Im Schatten der großen politischen Bühne begegnet man immer wieder kleinen Momenten, die die Brücke zwischen diesen beiden Welten zu bauen versuchen. In einer NGO, die mitten in Jerusalem versucht, Israelis und Palästinenser zusammenzubringen, berichtet Miriam von ihren Begegnungen mit Jugendlichen aus Gaza und Westjordanland – virtuelle Treffen im Netz, Mutmachgespräche in Zeiten der Angst. „Sie wissen, dass auf beiden Seiten viele unschuldige Menschen leiden. Sie träumen von einem Leben ohne Gewalt, ohne Waffen, ohne Hass.“
Dabei bleibt die große Frage bestehen: Wie lässt sich ein Ziel erreichen, das das Ende einer der zentralen politischen Bewegungen des palästinensischen Widerstands anstrebt, ohne selbst die Grundlagen für weitere Radikalisierung und neue Gewalt zu legen? Ein Ziel, das, so offen ausgesprochen, die Zukunft der Region auf Jahre hinaus prägen wird.

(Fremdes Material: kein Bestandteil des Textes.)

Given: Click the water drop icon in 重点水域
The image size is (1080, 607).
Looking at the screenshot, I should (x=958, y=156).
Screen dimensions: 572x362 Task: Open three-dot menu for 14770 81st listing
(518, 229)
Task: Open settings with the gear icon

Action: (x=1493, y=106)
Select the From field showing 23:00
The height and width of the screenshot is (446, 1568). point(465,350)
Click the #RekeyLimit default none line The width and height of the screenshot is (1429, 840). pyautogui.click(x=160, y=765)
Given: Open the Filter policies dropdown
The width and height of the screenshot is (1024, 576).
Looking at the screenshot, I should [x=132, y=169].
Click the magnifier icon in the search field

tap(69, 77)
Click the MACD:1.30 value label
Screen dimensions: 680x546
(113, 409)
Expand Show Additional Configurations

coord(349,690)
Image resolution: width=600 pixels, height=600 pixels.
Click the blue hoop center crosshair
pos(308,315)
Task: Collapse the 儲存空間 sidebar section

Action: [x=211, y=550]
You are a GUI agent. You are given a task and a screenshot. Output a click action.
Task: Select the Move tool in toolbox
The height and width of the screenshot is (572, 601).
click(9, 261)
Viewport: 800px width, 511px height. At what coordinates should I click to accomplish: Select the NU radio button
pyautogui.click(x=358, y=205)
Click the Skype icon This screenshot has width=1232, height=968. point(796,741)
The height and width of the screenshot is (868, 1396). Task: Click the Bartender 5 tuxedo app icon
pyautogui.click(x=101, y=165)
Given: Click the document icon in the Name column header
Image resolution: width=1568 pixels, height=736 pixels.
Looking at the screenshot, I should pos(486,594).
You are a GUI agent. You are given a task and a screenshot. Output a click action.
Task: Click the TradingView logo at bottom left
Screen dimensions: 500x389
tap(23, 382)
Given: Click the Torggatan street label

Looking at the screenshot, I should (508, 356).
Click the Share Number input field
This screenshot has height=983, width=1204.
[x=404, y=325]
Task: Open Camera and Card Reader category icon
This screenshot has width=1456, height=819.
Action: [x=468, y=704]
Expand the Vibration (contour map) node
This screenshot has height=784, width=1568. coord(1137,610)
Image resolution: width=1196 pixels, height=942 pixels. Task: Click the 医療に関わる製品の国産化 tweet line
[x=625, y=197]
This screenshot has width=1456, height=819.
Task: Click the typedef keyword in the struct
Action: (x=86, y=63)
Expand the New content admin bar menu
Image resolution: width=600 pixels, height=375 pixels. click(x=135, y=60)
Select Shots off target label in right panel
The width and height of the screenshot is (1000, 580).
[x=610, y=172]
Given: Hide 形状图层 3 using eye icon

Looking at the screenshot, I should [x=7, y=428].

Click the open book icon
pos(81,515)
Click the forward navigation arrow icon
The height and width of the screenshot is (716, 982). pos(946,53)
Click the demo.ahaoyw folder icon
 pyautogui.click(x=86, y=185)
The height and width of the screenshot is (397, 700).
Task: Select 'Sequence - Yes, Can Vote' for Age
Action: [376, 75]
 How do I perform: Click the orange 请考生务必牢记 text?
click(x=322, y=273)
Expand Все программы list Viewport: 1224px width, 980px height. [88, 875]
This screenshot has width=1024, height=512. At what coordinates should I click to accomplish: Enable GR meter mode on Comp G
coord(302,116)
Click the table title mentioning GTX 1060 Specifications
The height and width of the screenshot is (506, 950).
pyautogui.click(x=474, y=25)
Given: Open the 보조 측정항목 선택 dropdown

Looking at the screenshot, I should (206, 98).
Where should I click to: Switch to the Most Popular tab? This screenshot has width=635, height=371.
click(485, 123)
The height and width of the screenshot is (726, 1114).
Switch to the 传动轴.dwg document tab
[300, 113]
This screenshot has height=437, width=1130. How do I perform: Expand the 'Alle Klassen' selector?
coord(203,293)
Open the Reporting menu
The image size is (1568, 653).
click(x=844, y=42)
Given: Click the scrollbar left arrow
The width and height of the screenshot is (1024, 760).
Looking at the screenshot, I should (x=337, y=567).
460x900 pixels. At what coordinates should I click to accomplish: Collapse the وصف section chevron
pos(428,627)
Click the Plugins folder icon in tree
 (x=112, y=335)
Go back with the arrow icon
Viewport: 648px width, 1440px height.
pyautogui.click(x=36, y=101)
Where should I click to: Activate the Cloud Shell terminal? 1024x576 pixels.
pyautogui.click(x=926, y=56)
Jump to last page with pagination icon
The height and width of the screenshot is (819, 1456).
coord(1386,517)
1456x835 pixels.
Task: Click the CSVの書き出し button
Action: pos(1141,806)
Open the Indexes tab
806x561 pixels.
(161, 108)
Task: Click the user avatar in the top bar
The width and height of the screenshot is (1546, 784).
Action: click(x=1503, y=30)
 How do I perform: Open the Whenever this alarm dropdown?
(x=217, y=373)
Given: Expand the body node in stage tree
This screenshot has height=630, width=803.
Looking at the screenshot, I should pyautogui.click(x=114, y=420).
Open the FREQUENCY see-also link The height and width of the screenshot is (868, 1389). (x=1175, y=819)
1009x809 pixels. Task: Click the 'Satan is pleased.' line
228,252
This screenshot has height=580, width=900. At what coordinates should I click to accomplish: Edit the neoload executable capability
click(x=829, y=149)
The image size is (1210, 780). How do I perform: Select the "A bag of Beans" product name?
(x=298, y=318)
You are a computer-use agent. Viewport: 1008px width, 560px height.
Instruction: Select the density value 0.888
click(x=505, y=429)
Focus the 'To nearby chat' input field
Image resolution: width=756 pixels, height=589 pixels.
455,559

Ein Ziel, das Menschen an beiden Enden der Grenze nicht nur politisch, sondern existenziell betrifft.
Yair Lapids Worte haben eine Tür aufgestoßen – jetzt bleibt uns, hinter die Kulissen der Propaganda, der strategischen Berechnungen und internationalen Stellungnahmen zu blicken. Zu verstehen, dass es hier nicht nur um Staaten und Kriegsziele geht, sondern um Menschen, die in ihrer Verzweiflung, ihrem Hoffen und ihrer Angst gefangen sind. Das Bild dieses Konflikts muss sich fortsetzen, im Blick auf diese Lebensgeschichten, die mehr zu erzählen haben als Schlagzeilen es je könnten.